In the psychosocial centre in Düsseldorf, someone seeking help described his experience in a reception camp: “We all have to wait in line, like a line of prisoners, you know? Queue up again and wait for food, you know? It was just like in the prison where I came from, waiting for food. … No different. Where am I? And under strict control, strict security measures, everything, you know? … Is this it for the rest of my life?”

The character of many of the accommodation facilities in barracks or former prisons: the large number of people in a room, or in the case of Tempelhof, tents and roofless trade show stands; the raids and deportations; the ban on work and extreme poverty, are all factors contributing to illness, according to therapists.

In Berlin, protests have flared up in recent weeks, particularly among young refugees. In July, several dozen young Iraqis and Syrians protested in front of the Jahn sports hall on the Columbiadamm, which was being cleared. They camped out for several days in the open air and refused to move into the airport hangars as ordered.

Somewhat later, nine refugees began a hunger strike in front of the old Lageso offices in Moabit. They moved to the ICC, where the payment centre is temporarily located, and carried placards demanding a living space with privacy and access to German lessons to be able to study, for training and access to the labour market. Up to 40 refugees, including families with children, also participated in the protest.

In a vigil at the department of foreign affairs during the past week, 30 refugees demanded that they be allowed to bring their families, who are stuck in war zones, to be reunited in Germany. With the recent restrictions on asylum, the German government has further curtailed the possibilities for Syrian families to be reunited.

Participants in the ICC protest explained to the WSWS why they could no longer tolerate the unbearable conditions without protest.

Mohammed, a young Kurd from Iraq, has only been granted temporary right to remain for six months. He had been in emergency accommodation in Köpenik, “Where we get nothing to eat from 5pm to 8am the next morning.” They are isolated there with nowhere close by to go shopping. He has to travel to the other side of Berlin for German lessons. But he cannot make it back to the accommodation promptly for 5pm for an evening meal, meaning he has to go hungry until the next morning.

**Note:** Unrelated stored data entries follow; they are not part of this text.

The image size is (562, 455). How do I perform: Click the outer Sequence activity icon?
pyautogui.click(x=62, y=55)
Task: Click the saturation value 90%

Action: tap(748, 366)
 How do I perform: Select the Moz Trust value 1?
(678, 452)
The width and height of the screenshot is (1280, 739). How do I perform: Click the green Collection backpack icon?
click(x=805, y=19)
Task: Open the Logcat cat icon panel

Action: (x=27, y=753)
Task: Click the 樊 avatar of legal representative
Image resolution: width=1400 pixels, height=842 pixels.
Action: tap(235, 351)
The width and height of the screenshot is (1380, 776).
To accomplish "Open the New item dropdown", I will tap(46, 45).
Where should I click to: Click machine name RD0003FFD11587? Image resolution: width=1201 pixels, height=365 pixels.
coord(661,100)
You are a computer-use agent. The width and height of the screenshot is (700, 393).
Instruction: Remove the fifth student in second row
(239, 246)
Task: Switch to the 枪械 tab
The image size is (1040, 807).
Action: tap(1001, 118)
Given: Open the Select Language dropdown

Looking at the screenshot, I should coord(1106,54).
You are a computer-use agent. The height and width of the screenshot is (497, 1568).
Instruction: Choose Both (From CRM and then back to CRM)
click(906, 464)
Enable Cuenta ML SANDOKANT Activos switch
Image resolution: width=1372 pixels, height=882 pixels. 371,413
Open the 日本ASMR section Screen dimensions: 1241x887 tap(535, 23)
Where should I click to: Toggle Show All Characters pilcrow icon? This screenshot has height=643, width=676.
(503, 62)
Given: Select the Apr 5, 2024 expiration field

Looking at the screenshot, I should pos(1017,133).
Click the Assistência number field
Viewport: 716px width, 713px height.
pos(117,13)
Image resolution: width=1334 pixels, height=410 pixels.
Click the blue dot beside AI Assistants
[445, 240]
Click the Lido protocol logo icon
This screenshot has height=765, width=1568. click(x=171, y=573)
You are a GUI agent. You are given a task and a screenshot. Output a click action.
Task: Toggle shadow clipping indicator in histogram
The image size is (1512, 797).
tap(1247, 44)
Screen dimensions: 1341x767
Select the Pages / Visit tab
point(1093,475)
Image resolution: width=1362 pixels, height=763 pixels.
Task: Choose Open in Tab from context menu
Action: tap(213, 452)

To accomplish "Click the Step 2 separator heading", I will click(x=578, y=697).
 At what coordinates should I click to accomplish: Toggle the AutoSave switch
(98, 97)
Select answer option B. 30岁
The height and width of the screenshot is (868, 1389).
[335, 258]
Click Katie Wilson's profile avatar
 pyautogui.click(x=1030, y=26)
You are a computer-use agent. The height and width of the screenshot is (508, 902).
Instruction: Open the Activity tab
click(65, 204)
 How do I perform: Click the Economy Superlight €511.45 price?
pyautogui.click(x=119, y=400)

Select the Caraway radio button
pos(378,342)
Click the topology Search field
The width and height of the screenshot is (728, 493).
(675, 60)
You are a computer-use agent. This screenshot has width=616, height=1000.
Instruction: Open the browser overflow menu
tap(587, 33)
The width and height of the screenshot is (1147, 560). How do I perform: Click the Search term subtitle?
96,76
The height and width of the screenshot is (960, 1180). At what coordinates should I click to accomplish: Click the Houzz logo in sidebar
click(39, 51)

He no longer has any desire to return to the accommodation. “The conditions are indescribable, and I have no words for the packaged food.” They were consoled with promises every time, said the 19-year-old, who wants to study. “They say it will be better in a new camp, we will be able to cook for ourselves and not have to wait for hours for a piece of bread. In that way, they encourage us into new accommodation. From Messe South to Tempelhof, and then to Köpenik–always the same.”

Ibrahim reported catastrophic conditions in his emergency accommodation in Spandau, which has only “four toilets for a thousand people.” The rooms are completely overcrowded. “We have no opportunity to find peace for a while.” He and those suffering with him have been resettled five times. In May, 14 families at the Spandau camp refused to move into the airport hangars at Tempelhof and managed to secure entry into a community accommodation centre. However, single men like Ibrahim have no prospect of securing such places. As he has participated in the protest, he has now lost his place in Spandau.

Last Saturday, a tense situation exploded in front of a mass accommodation centre on Storkower Street in Pankow, where mainly Syrian and Iraqi refugees live. A security guard banned a young Syrian from making a speech to a crowd of residents because he was allegedly breaching the peace. A brawl subsequently developed with centre residents, in which pieces of wood, chairs and iron bars were thrown. Two refugees had to be treated in hospital, and two guards suffered mild bruising.